Nach einer nur rund zweijährigen Planungs- und Vorbereitungszeit erfolgte im September 2025 der Spatenstich für den Bohrplatz. Hier wurde in den vergangenen Wochen die 31 Meter hohe Bohranlage aufgebaut. Diese ist speziell für Tiefengeothermie-Bohrungen ausgelegt und hat ihre Leistungsfähigkeit schon erfolgreich unter Beweis gestellt.
Nach der Freigabe der Bohranlage durch Bergamt und TÜV haben nun die Arbeiten an der ersten geothermischen Tiefbohrung in den Landkreisen Fürstenfeldbruck und Dachau begonnen. Die Amperland Thermalwärme GmbH rechnet mit der Fertigstellung der ersten von zwei Bohrungen im Laufe des Monats März. Bei einer erfolgreichen Fündigkeit wird die Bohranlage versetzt und es folgt die zweite Bohrung der geothermischen Dublette.

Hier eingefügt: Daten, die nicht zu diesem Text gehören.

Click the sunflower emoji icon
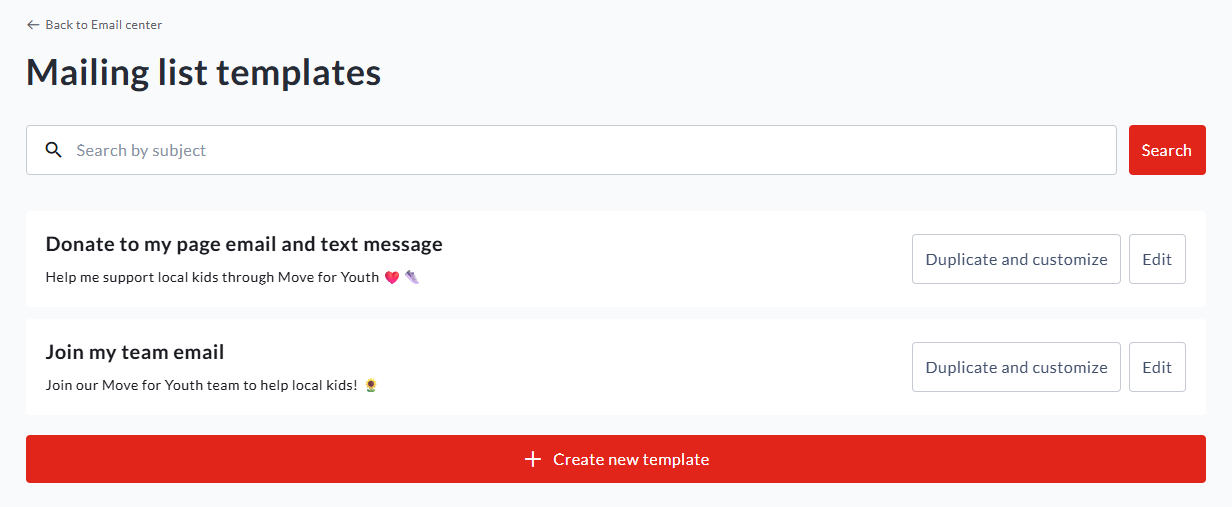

Eine Besonderheit des Projekts ist, dass die Bohranlage vollständig mit klimaneutralem Strom aus der GfA betrieben wird. Darüber hinaus wird das bei der Bohrung anfallende Material – im Fachjargon Bohrklein genannt – nahezu vollständig regional entsorgt beziehungsweise verwertet. Durch den Verzicht auf lange Transportwege wird der CO₂-Fußabdruck des Projekts deutlich reduziert.
Die erwartete thermische Leistung von mehr als 10 Megawatt schafft die Grundlage für den weiteren Ausbau des Fernwärmenetzes in der Region und wird die nachhaltige und klimaneutrale Wärmeversorgung in der Region dauerhaft sichern.